## What you need to do
Please work out how many lines below contain the word "computer", and reply with only that number.
.....
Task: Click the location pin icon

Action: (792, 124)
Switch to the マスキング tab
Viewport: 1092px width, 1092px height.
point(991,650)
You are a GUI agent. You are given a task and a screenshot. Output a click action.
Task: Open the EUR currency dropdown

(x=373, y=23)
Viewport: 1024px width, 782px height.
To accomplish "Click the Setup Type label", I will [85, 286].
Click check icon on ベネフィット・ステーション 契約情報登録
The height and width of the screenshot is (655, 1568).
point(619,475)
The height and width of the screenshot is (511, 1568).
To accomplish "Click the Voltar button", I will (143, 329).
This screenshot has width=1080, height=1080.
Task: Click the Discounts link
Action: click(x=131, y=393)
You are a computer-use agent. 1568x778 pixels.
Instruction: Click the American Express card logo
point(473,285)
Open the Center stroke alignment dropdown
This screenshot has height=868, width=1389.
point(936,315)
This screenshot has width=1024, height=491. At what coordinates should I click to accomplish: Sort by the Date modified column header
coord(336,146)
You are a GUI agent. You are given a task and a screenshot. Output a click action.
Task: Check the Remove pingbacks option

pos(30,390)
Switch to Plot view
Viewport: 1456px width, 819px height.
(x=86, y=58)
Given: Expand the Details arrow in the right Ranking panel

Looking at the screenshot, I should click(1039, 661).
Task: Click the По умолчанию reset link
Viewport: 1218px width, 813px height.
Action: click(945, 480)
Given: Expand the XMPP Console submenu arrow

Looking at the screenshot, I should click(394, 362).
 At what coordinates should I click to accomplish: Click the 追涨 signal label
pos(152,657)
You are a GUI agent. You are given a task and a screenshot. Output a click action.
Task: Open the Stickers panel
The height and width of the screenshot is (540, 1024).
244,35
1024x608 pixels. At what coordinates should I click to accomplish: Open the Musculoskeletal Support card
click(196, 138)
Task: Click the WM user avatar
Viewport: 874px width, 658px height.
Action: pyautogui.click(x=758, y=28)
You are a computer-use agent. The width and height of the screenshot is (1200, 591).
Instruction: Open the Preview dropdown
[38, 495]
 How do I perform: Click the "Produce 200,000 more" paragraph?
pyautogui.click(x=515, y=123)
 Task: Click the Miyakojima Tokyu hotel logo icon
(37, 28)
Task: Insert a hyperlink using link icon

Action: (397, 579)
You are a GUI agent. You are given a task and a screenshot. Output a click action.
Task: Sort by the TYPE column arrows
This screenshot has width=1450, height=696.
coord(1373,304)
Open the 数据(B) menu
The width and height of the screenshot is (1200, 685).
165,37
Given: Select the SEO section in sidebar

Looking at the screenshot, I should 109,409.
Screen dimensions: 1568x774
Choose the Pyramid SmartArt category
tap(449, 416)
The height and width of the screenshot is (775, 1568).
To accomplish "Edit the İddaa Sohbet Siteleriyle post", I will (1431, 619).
.....
## Your solution
2